◆ EXTRACTED MATERIAL
______________________________

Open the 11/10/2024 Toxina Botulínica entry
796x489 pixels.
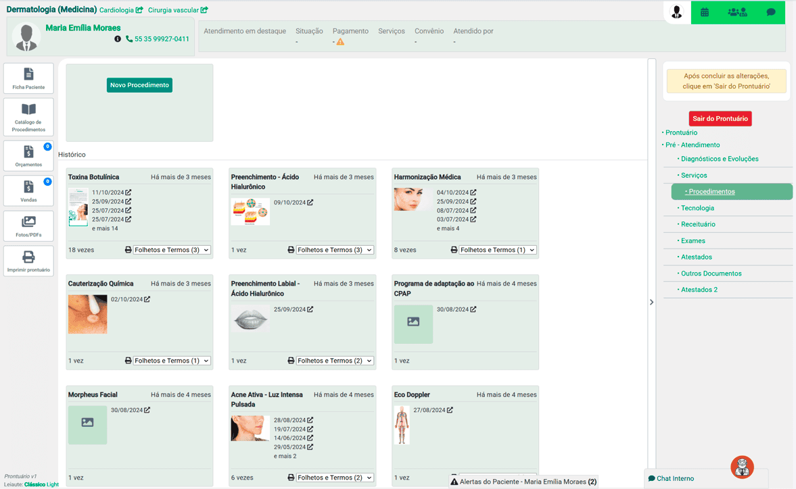128,192
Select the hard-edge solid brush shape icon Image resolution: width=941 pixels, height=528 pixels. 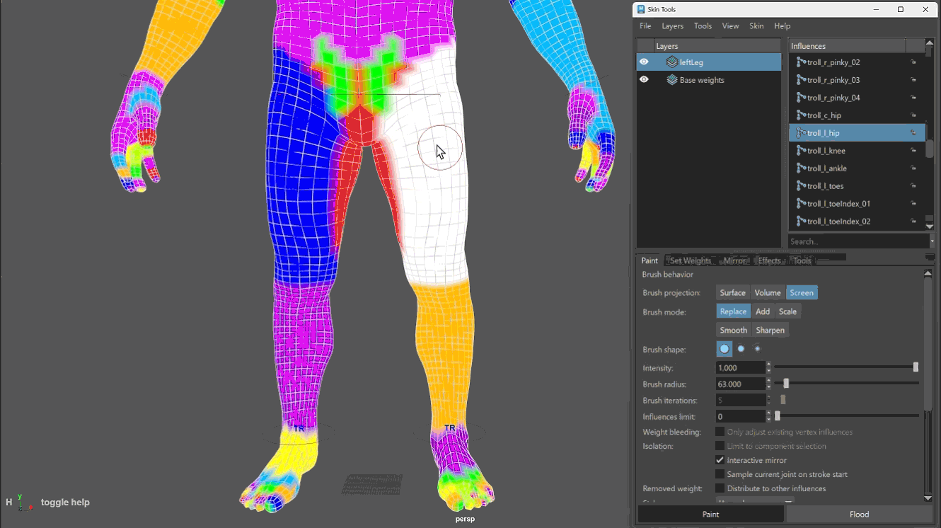pos(724,349)
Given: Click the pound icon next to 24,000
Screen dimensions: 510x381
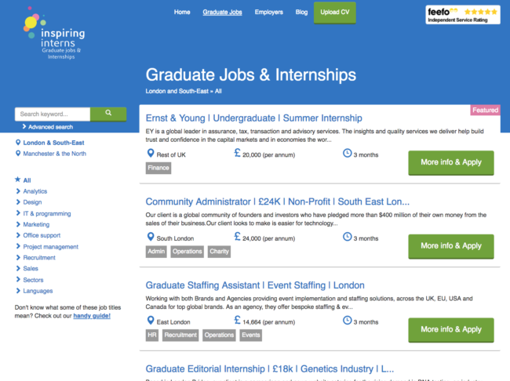Looking at the screenshot, I should [x=237, y=237].
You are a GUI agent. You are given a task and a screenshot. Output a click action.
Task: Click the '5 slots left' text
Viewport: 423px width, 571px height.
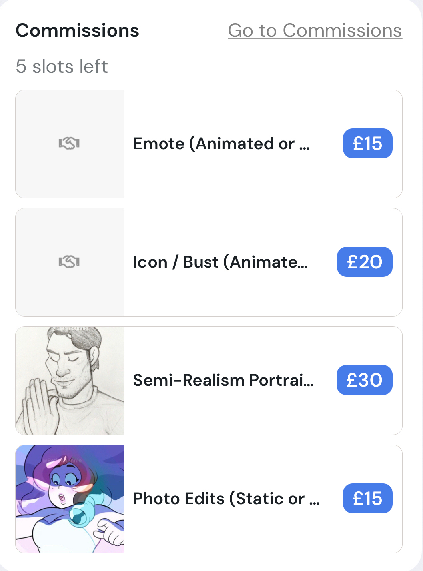click(x=62, y=66)
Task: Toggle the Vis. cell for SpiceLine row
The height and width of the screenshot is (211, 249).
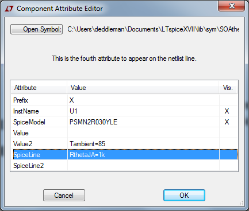Action: tap(228, 155)
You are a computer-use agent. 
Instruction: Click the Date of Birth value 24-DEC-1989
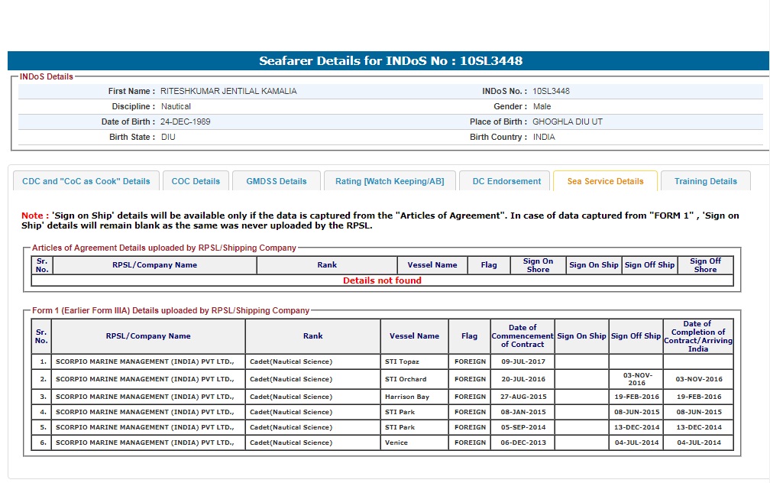tap(186, 122)
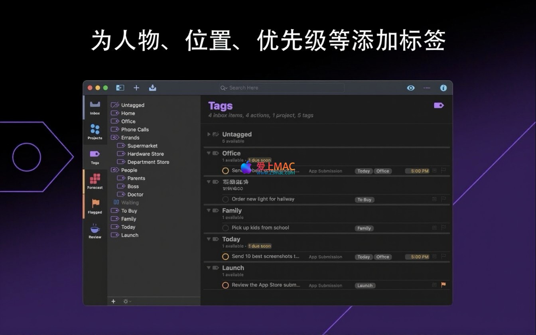Collapse the Launch tag group
Screen dimensions: 536x335
209,268
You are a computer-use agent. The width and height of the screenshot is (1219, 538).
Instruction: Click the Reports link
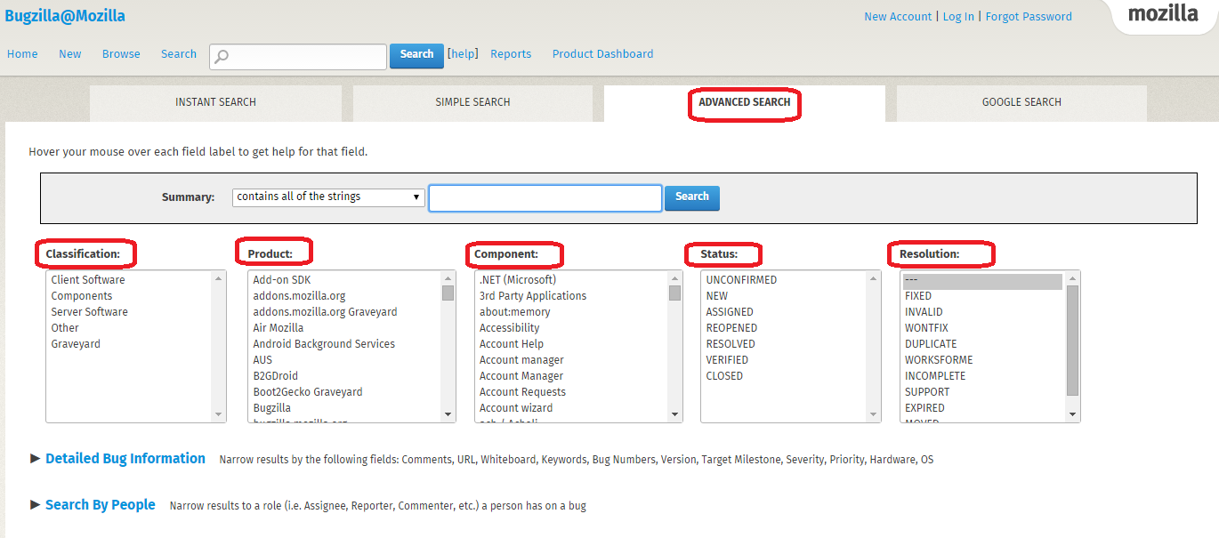coord(511,53)
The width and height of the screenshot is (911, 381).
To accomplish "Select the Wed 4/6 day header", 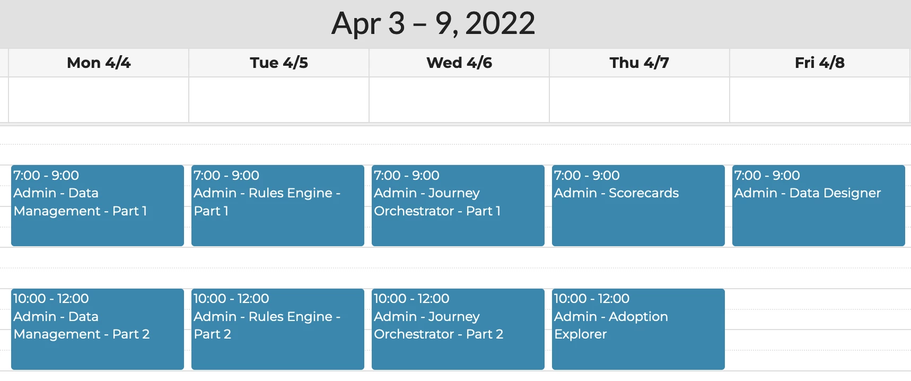I will coord(459,63).
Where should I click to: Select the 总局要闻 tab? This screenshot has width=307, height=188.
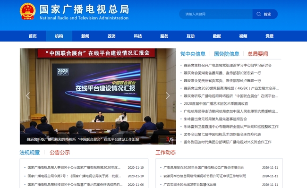258,54
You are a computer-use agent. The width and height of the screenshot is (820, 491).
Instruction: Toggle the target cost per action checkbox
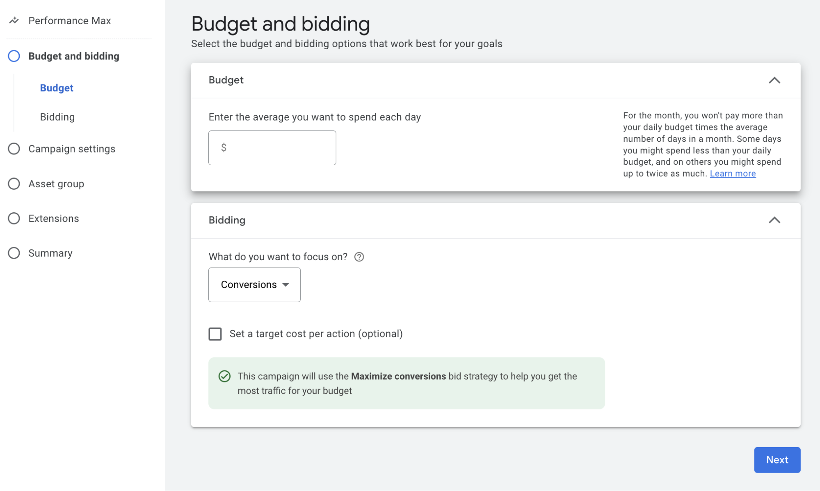coord(215,334)
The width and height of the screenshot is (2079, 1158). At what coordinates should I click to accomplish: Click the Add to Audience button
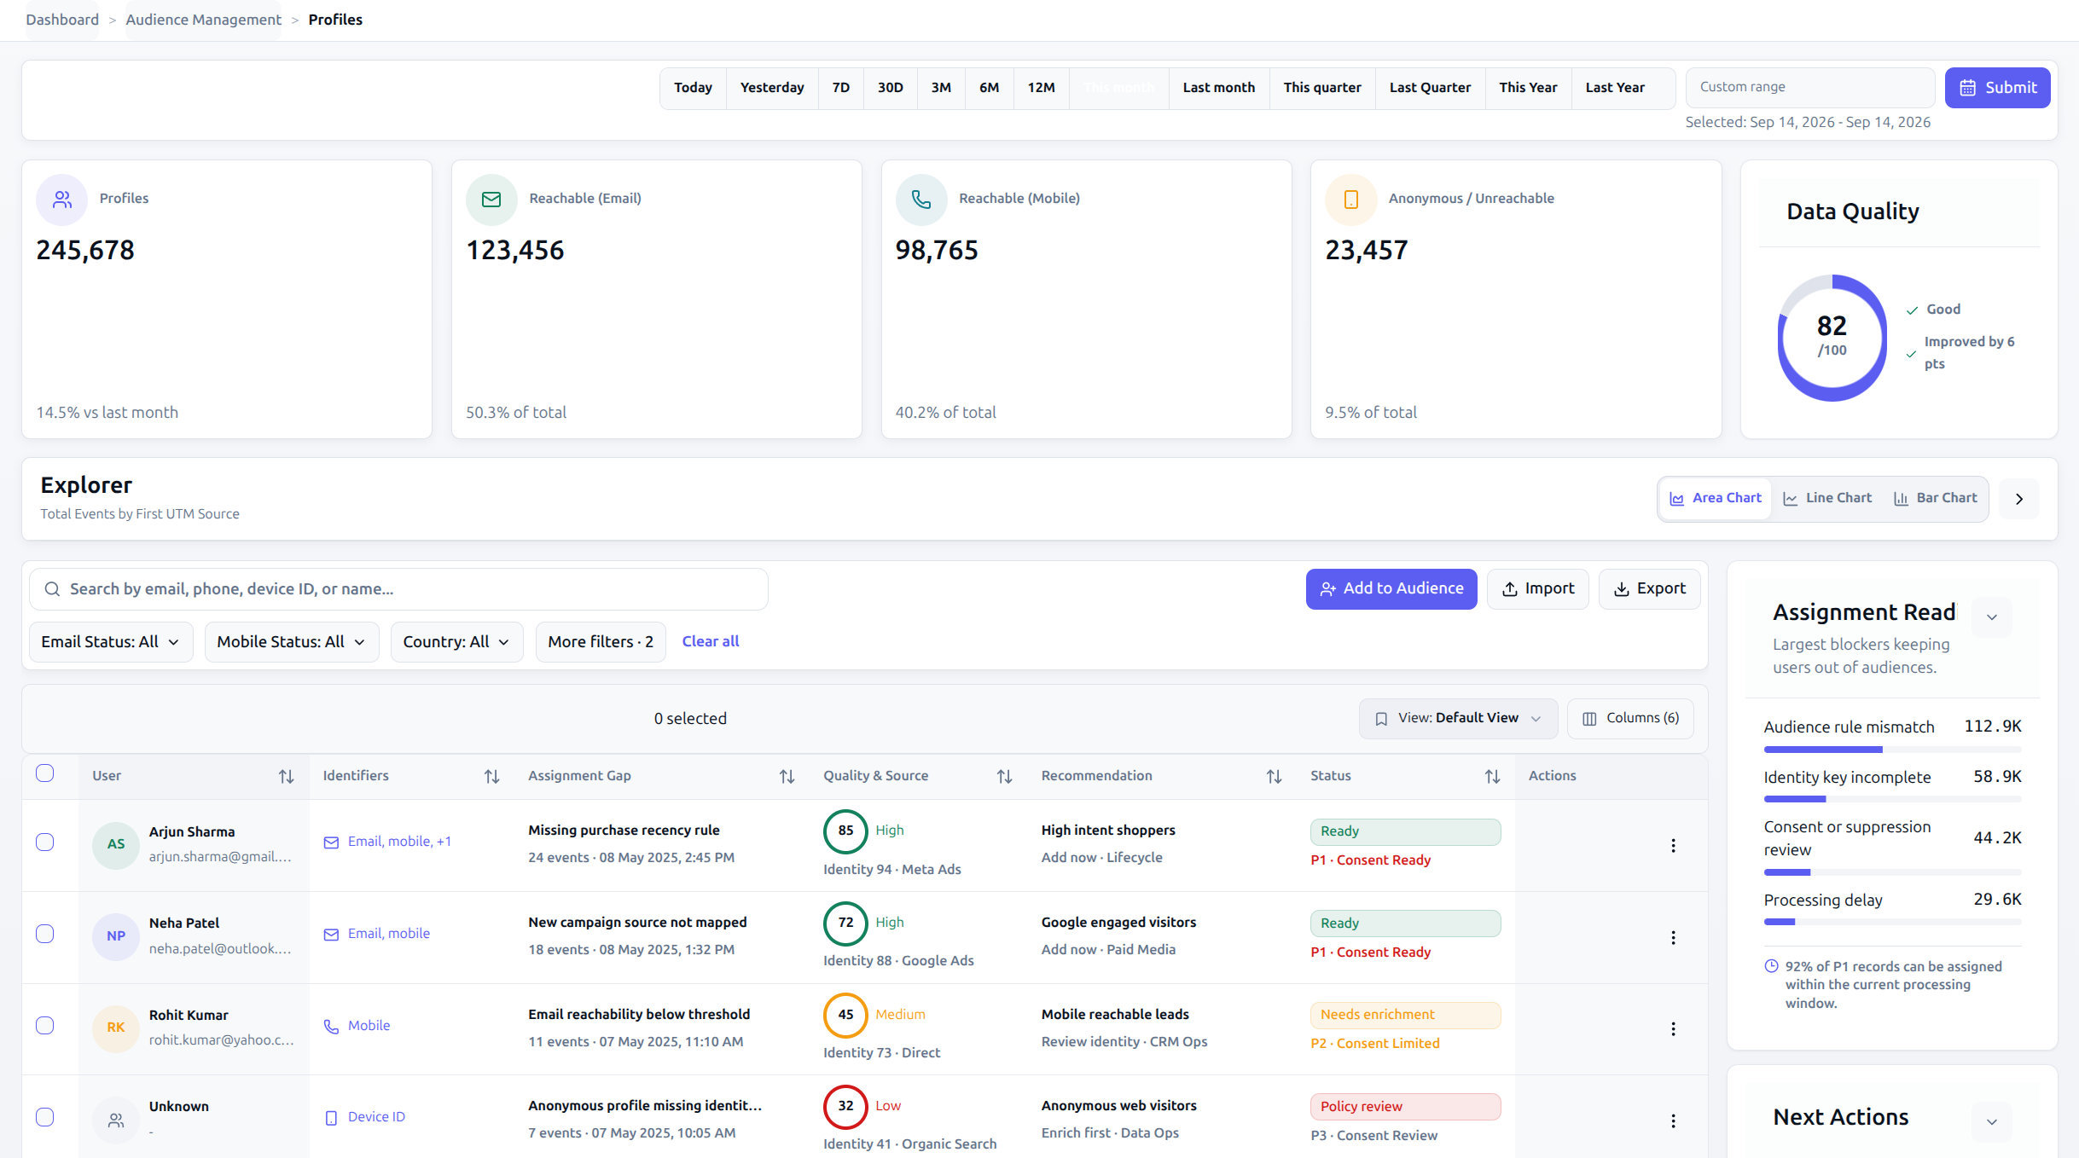tap(1391, 588)
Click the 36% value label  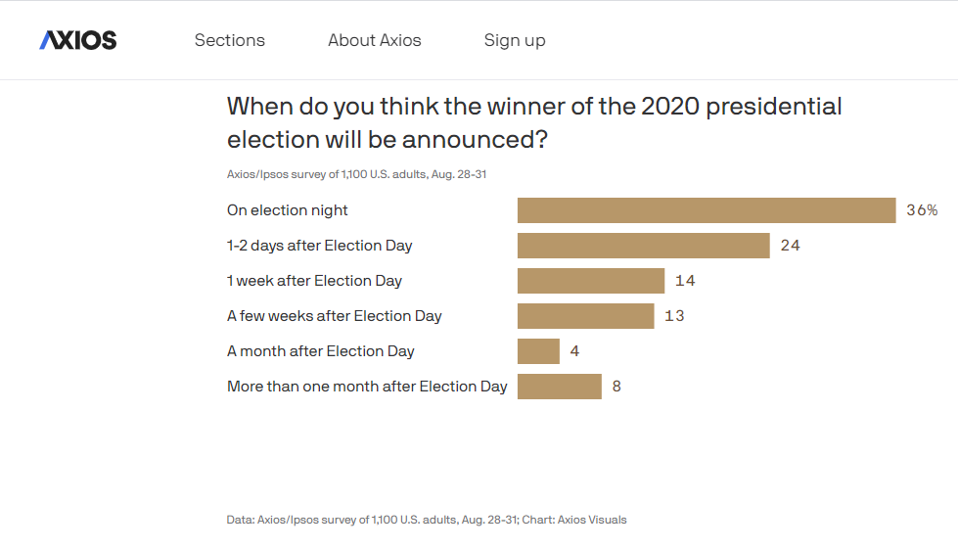(x=922, y=210)
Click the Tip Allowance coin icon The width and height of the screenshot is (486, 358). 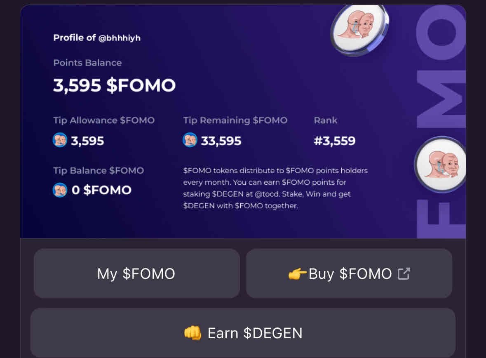[x=60, y=141]
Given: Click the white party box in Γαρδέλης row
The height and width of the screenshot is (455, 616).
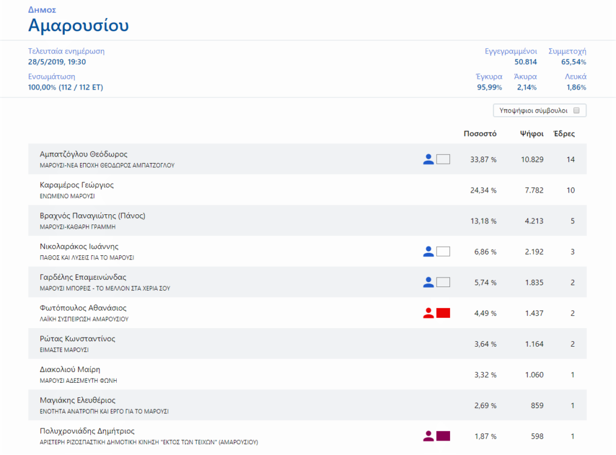Looking at the screenshot, I should click(x=443, y=282).
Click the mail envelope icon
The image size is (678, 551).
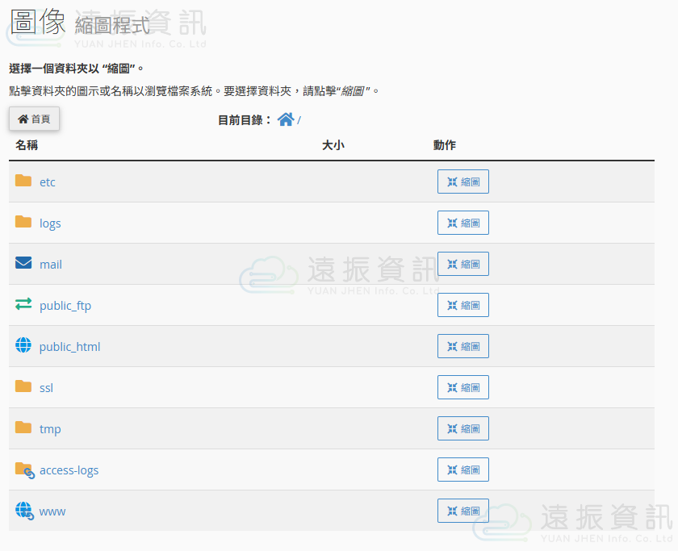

______________________________

◆ EXERCISE AIM
Select from the material above each line in which the string "agent" appears, and list those lines.

◆ WRITTEN SOLUTION
You are a GUI agent. You are given a task and a screenshot. Output a click action.
You are a computer-use agent. 
You are a computer-use agent. The width and height of the screenshot is (1219, 538).
You are a computer-use agent. The width and height of the screenshot is (820, 491).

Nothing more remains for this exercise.